Domingo, 9 de novembro de 2014
"É oficial: Os EUA são o principal Estado terrorista
do mundo, e orgulhosos disso".
Esta deveria ter sido a manchete da notícia principal no New
York Times de 15 de Outubro, a qual foi polidamente intitulada:
"Estudo da CIA da ajuda encoberta alimenta cepticismo acerca do apoio a
rebeldes sírios".
O artigo informa sobre uma revisão da CIA das recentes
operações encobertas dos EUA a fim de determinar a sua eficácia. A Casa Branca
concluiu que infelizmente os êxitos foram tão raros que alguma reconsideração
desta política era pertinente.
O artigo citava o presidente Barack Obama a dizer que
pedira à CIA para efectuar a revisão a fim de descobrir casos de "financiamento
e fornecimento de armas a insurgências num país que realmente tivesse
funcionado bem. E eles não puderam sugerir muito". Assim, Obama tem alguma
relutância quanto à continuação de tais esforços.
O primeiro parágrafo do artigo do Times menciona
três grandes exemplos de "ajuda encoberta": Angola, Nicarágua e Cuba.
Cada caso foi de facto uma grande operação terrorista dirigida pelos EUA.
Angola foi invadida pela África do Sul, a qual, segundo
Washington, estava a defender-se de um dos "mais notórios grupos
terroristas" do mundo – o African National Congress, de Nelson Mandela.
Isso foi em 1988.
Nessa altura a administração Reagan estava virtualmente
isolada no seu apoio ao regime do apartheid, violando mesmo sanções do
Congresso quanto ao aumento do comércio com o seu aliado sul-africano.
Enquanto isso Washington somava-se à África do Sul ao
proporcionar apoio crucial ao exército terrorista de Jonas Savimbi, em Angola.
Washington continuou a fazer isso mesmo depois de Savimbi ter sido completamente
derrotado numa eleição livre cuidadosamente monitorada e de a África do Sul ter
retirado seu apoio. Savimbi foi um "monstro cuja sede de poder trouxe
miséria espantosa ao seu povo", nas palavras de Marrack Goulding,
embaixador britânico em Angola.
────────────────────────────────────────
Instrução 1 =
Segundo o texto sobre os EUA como Estado terrorista, quais são os três exemplos de "ajuda encoberta" citados no primeiro parágrafo do artigo do Times?
Instrução 2 =
Troque "dropdown" por "menu" nos registos, desde o início até à linha que contém "coord(37,18)", inclusive, e apresente apenas essas linhas.

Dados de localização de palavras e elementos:
────────────────────────────────────────
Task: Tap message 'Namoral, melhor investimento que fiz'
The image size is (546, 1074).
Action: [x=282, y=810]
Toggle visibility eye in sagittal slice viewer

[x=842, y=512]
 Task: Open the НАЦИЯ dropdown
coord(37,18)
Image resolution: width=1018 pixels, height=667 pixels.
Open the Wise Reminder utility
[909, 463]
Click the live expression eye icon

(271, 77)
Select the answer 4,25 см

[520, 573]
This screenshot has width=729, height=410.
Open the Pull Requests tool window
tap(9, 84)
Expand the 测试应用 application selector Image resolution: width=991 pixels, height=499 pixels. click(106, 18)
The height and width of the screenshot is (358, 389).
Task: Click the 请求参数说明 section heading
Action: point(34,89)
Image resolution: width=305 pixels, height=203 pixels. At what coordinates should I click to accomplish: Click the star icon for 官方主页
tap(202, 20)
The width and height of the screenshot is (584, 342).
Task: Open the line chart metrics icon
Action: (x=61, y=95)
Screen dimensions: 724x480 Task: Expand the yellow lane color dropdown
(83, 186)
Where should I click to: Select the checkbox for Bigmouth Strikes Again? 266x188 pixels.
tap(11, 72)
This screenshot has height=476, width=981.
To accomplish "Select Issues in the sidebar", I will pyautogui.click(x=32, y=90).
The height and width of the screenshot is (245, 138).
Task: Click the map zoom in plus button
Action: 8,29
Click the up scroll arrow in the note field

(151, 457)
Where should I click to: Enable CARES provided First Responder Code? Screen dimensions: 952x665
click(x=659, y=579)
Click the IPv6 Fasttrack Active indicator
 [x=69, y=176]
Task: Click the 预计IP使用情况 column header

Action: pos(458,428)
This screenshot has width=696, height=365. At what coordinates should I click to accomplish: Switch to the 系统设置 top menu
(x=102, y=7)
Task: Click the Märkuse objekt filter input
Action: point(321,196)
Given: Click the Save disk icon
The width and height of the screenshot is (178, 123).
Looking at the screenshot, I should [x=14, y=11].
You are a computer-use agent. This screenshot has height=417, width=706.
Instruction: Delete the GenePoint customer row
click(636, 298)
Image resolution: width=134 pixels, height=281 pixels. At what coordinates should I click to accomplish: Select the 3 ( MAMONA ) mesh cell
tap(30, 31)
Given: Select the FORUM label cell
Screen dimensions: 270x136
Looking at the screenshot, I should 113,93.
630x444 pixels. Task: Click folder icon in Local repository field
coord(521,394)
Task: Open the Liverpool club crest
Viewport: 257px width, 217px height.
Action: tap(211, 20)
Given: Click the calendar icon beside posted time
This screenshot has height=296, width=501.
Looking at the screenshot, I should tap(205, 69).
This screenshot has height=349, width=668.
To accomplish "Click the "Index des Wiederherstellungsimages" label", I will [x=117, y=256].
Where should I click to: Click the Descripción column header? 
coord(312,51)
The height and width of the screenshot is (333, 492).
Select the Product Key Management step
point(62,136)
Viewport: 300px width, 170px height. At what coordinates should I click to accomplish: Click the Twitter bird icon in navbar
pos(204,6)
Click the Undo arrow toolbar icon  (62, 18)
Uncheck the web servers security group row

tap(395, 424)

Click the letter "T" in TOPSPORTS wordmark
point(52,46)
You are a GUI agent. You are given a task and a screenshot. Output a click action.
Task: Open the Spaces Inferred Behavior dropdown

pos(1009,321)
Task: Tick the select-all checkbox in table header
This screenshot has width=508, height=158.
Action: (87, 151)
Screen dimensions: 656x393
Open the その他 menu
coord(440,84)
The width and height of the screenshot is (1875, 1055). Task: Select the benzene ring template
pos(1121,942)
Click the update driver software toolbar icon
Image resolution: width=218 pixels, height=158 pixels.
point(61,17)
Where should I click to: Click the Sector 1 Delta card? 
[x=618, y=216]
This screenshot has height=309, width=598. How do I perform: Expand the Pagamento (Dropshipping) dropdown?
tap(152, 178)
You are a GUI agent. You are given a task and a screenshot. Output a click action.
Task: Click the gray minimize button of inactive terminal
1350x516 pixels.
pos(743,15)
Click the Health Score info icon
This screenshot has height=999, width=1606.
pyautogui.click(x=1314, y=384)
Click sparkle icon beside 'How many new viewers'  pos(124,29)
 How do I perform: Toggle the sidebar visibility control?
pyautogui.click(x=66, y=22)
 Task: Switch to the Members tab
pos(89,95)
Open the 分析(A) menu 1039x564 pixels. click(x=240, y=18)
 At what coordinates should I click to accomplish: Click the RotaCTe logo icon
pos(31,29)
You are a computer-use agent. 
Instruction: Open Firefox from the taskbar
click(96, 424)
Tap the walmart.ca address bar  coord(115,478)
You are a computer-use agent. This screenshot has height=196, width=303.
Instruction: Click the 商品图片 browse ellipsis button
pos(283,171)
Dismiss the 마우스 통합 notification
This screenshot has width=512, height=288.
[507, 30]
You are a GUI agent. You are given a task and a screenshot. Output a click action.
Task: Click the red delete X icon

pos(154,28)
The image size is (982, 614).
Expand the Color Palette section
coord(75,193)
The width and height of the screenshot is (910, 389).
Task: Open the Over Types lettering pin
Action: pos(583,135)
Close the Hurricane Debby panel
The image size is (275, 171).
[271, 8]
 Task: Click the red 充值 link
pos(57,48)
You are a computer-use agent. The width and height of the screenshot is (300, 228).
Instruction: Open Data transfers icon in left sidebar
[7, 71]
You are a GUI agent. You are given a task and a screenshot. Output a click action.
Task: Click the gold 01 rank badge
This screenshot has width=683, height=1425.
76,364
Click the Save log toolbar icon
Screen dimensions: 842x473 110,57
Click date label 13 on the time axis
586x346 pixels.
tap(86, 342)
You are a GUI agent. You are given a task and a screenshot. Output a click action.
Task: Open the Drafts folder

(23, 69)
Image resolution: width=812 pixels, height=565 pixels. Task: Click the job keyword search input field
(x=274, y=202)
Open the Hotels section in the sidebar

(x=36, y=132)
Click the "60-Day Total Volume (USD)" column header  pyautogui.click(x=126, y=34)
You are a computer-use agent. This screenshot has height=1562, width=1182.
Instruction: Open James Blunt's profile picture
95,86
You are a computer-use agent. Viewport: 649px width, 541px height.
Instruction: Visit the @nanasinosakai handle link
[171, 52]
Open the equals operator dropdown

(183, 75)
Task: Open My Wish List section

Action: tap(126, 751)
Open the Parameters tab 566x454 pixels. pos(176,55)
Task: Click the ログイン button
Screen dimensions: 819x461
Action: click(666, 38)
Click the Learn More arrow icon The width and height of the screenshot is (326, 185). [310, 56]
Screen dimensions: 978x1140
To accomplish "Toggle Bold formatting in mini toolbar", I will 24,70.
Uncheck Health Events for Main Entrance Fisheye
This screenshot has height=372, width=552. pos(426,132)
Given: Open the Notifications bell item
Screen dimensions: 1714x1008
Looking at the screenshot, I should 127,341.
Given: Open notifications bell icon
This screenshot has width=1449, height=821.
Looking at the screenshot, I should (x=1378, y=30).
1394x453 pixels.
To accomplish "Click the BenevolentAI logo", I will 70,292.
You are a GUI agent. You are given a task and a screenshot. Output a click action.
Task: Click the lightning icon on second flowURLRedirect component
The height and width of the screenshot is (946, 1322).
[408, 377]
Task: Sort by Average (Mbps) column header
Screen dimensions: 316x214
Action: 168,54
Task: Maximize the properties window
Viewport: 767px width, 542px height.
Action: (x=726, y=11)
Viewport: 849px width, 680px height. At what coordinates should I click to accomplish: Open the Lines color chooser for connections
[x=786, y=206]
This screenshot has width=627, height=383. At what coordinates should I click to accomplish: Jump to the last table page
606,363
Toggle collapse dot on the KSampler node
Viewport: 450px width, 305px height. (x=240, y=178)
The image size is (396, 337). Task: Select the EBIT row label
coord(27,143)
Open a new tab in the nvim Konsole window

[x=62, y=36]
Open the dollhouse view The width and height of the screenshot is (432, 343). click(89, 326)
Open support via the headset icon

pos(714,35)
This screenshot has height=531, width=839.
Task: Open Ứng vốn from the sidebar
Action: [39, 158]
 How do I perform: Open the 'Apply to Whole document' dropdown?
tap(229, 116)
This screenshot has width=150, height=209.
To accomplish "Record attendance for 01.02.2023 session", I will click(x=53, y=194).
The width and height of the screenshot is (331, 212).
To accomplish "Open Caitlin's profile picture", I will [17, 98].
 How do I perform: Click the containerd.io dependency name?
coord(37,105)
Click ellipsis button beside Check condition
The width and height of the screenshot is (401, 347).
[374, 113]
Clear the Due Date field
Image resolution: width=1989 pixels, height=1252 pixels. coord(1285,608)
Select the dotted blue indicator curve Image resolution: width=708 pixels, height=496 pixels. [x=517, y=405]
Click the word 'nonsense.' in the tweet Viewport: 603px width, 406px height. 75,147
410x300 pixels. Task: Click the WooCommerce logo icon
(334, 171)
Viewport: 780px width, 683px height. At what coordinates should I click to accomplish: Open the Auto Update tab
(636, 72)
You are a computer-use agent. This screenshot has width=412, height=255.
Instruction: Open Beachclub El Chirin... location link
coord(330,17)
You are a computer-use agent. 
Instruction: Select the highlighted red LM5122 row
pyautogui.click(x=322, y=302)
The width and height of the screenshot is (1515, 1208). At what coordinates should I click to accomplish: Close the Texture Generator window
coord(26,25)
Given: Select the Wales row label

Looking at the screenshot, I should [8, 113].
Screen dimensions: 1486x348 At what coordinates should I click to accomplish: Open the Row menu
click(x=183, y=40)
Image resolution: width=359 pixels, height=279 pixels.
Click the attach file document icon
────────────────────────────────────────
Resposta completa 1 =
Angola, Nicarágua e Cuba.

Resposta completa 2 =
Task: Tap message 'Namoral, melhor investimento que fiz'
The image size is (546, 1074).
Action: [x=282, y=810]
Toggle visibility eye in sagittal slice viewer

[x=842, y=512]
 Task: Open the НАЦИЯ menu
coord(37,18)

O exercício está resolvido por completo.